**SELECTION:**
■ ■ ■ ■
Kosovo's terrorism ties: Sherifi targetted Marine Corps in Virginia, Kaziu wanted to buy arms for Al-Qaida
Despite Washington's sponsorship of Kosovo's unilateral secession, the US is now facing threats from homegrown Kosovo Albanian terrorism suspects.
(KosovoCompromise Staff) Tuesday, September 29, 2009
Two North Carolina terrorism suspects, including Kosovo Albanian Hysen Sherifi, plotted to kill U.S. military personnel and one of them obtained maps of a Marine Corps base in Virginia to plan an attack, an indictment said.
A superseding indictment returned against Daniel Patrick Boyd and Sherifi is the first time authorities have said the homegrown terrorism ring had specific targets.
"These additional charges hammer home the grim reality that today's homegrown terrorists are not limiting their violent plans to locations overseas, but instead are willing to set their sights on American citizens and American targets, right here at home," U.S. Attorney George Holding said in a statement.
Authorities have previously said the men went on training expeditions in the weeks leading up to their arrest in July, practicing military tactics with armor-piercing bullets on a property in rural North Carolina. Seven men are awaiting trial in the case, and investigators say an eighth suspect is believed to be in Pakistan.
An initial indictment had accused the men of plotting international terrorism and conspiring to support terrorism, and investigators have said some of the men took trips to Jordan, Kosovo, Pakistan and Israel "to engage in violent jihad." There was never any sign that the suspects had considered any targets in the United States.
In a separate indictment, US authorities announced the indictment of another Kosovo Albanian, Betim Kaziu, who traveled overseas intent on joining a terrorist group and fighting United States forces in Iraq, Afghanistan and the Balkans.
■ ■ ■ ■
**MATERIAL:**
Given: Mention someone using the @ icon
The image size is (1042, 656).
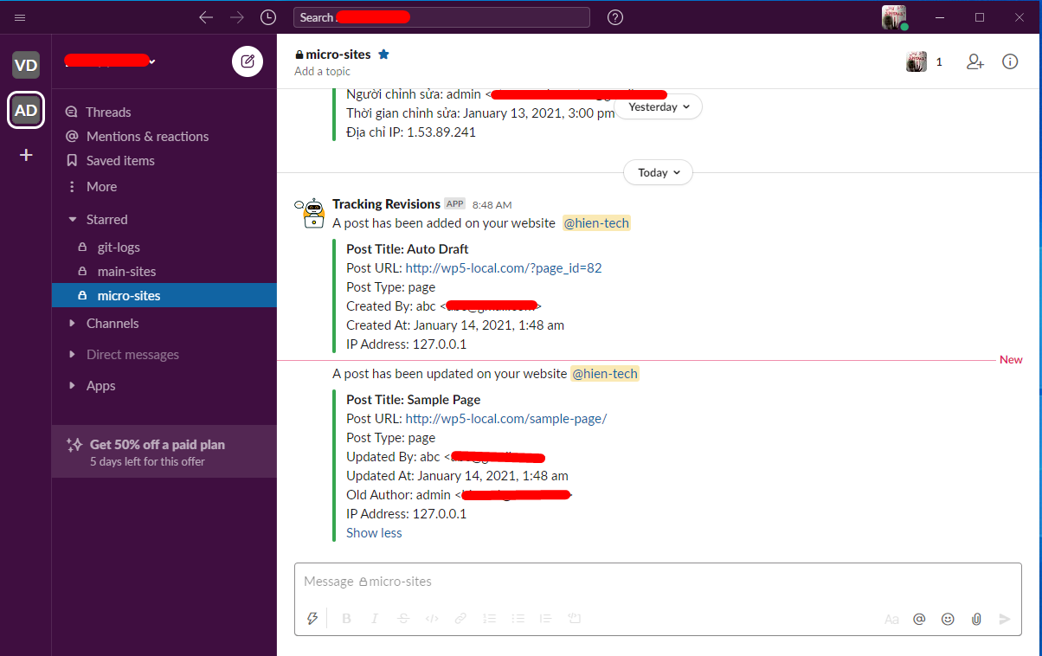Looking at the screenshot, I should tap(919, 619).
■ ■ ■ ■
**TASK 1:**
Return the passage of the Kosovo terrorism article starting at "Authorities have previously" and ending at "and the Balkans.".
**TASK 2:**
According to the Kosovo terrorism article, what did one of the North Carolina suspects obtain maps of?

**WRITTEN SOLUTION 1:**
Authorities have previously said the men went on training expeditions in the weeks leading up to their arrest in July, practicing military tactics with armor-piercing bullets on a property in rural North Carolina. Seven men are awaiting trial in the case, and investigators say an eighth suspect is believed to be in Pakistan.
An initial indictment had accused the men of plotting international terrorism and conspiring to support terrorism, and investigators have said some of the men took trips to Jordan, Kosovo, Pakistan and Israel "to engage in violent jihad." There was never any sign that the suspects had considered any targets in the United States.
In a separate indictment, US authorities announced the indictment of another Kosovo Albanian, Betim Kaziu, who traveled overseas intent on joining a terrorist group and fighting United States forces in Iraq, Afghanistan and the Balkans.

**WRITTEN SOLUTION 2:**
A Marine Corps base in Virginia.